What is the defining criteria that stops you being a bog-standard head, and instead classifies you as a petrolhead?
For me, an early memory sticks out.
The year is about 1981. I’m 4. My dad has an army green Cortina Estate. I guess I considered it to be a part of his life. His thing that heused and required. I didn’t think of the car as an entity in it’s own right. I was too busy with my painted wooden bricks, and lego.
Ace.
Then there’s this one day when me and him go somewhere, I don’t remember where but it doesn’t matter. He let’s me sit in the front if I behave myself. Deal.
When you’re 4, you can’t see much from the back seat. Watching stuff go by out of the side window is nothing like the magnificent view out of the hallowed front window. So this trip into the unknown was massive for me. This was no car-journey. This was an expedition.
On the open road all I could look at was the tarmac immediately in front of the bonnet. It splayed out like boiling lava, and in a flash disappeared under the bumper. The Cortina really, truly devoured that black, stoney carpet. Suddenly this vehicle became a spirit. A demon. I was at the mercy of this mechanical human-sharpener. My dad was so cavalier about the experience that I wanted to scream at him to look at the road. How could he not want eat the steering wheel?
The car became something else to me. Suddenly it moved up the pecking order. The dog didn’t matter so much now. Even my Mum and Dad had competition.
I’m not convinced that the audibles were part of the experience for me, but the thrill of speed found a haven in my frontal cortex.
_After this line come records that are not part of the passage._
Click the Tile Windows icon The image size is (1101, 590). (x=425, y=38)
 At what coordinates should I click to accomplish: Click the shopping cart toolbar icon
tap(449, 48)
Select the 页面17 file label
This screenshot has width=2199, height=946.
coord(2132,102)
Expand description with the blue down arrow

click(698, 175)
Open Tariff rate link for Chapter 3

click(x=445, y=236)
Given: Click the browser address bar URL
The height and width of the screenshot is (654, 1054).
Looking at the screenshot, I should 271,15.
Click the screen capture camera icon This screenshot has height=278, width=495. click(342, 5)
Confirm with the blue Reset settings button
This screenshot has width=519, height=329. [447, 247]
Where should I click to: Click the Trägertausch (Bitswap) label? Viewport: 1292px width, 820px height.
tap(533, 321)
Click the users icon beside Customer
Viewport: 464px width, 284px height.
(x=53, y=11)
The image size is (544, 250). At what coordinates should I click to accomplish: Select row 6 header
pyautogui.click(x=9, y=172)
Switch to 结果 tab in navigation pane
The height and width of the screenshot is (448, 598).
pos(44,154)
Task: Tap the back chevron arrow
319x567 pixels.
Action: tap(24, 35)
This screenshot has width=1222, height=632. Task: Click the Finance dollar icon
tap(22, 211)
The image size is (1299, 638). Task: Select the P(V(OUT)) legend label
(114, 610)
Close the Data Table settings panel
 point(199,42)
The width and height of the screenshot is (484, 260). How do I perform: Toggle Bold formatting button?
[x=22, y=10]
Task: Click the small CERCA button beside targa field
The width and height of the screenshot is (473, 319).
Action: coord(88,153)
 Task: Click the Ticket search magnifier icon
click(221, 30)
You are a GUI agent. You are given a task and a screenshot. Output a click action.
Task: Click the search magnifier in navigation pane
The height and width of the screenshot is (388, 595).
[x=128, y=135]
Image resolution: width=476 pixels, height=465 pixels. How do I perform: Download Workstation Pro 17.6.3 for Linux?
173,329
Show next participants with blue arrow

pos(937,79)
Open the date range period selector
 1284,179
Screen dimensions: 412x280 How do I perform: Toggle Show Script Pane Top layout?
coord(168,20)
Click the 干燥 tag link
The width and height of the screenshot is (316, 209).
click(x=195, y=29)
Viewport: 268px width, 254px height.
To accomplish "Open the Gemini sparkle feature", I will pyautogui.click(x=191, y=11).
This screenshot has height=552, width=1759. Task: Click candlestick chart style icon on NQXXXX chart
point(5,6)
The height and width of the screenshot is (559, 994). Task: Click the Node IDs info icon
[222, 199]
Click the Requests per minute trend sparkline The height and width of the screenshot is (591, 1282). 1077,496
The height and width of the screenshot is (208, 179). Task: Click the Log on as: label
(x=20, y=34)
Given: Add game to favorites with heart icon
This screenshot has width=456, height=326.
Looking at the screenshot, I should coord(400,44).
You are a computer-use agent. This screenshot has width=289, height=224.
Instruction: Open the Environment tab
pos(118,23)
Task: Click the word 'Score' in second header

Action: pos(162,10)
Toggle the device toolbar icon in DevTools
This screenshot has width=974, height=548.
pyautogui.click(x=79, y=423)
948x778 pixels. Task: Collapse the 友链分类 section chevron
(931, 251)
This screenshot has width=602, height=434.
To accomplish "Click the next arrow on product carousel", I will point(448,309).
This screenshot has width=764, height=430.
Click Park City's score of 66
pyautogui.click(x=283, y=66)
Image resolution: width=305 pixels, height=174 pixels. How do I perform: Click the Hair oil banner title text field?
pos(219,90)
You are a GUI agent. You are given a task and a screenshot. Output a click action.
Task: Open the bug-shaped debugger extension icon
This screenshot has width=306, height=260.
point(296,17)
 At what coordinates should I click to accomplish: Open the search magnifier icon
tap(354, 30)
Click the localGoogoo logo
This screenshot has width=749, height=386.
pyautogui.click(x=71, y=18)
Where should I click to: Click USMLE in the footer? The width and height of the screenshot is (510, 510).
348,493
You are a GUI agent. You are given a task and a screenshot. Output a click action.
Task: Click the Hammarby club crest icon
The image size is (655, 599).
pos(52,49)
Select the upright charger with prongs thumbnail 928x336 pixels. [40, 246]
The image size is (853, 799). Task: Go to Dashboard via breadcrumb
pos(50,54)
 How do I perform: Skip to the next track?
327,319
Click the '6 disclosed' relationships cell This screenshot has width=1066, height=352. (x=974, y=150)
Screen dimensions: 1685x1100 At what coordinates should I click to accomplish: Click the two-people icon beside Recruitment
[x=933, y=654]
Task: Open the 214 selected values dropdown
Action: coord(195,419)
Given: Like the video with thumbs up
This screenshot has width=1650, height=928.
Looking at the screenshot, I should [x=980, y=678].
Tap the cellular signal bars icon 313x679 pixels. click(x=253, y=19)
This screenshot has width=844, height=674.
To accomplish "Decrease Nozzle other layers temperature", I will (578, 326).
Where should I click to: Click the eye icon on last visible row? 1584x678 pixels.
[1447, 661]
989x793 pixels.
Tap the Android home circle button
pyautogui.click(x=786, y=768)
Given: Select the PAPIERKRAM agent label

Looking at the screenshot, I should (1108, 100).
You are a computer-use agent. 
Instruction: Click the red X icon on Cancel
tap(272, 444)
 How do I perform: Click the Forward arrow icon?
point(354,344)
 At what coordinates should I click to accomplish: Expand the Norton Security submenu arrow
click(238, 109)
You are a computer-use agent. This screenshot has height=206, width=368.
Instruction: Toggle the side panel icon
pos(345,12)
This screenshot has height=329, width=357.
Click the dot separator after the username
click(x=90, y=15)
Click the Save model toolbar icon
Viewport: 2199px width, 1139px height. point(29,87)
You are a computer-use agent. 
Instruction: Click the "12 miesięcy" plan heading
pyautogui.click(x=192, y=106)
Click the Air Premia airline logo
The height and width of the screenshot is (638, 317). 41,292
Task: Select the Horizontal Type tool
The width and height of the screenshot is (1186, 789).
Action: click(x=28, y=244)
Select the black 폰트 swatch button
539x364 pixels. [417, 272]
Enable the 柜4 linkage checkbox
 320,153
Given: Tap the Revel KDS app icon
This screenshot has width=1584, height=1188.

It’s set up shop there, and is now entrenched along side the need for food, love and sexual conquest.
Sometimes today, almost 30 years on I catch myself driving on a dull empty motorway, looking at the disappearing tarmac in front of my bonnet, letting myself go all the way back to that Cortina. Then the foot gets heavy, and the exhaust note loud. The tarmac thunders underneath and wind picks up.
That was when I became a petrolhead.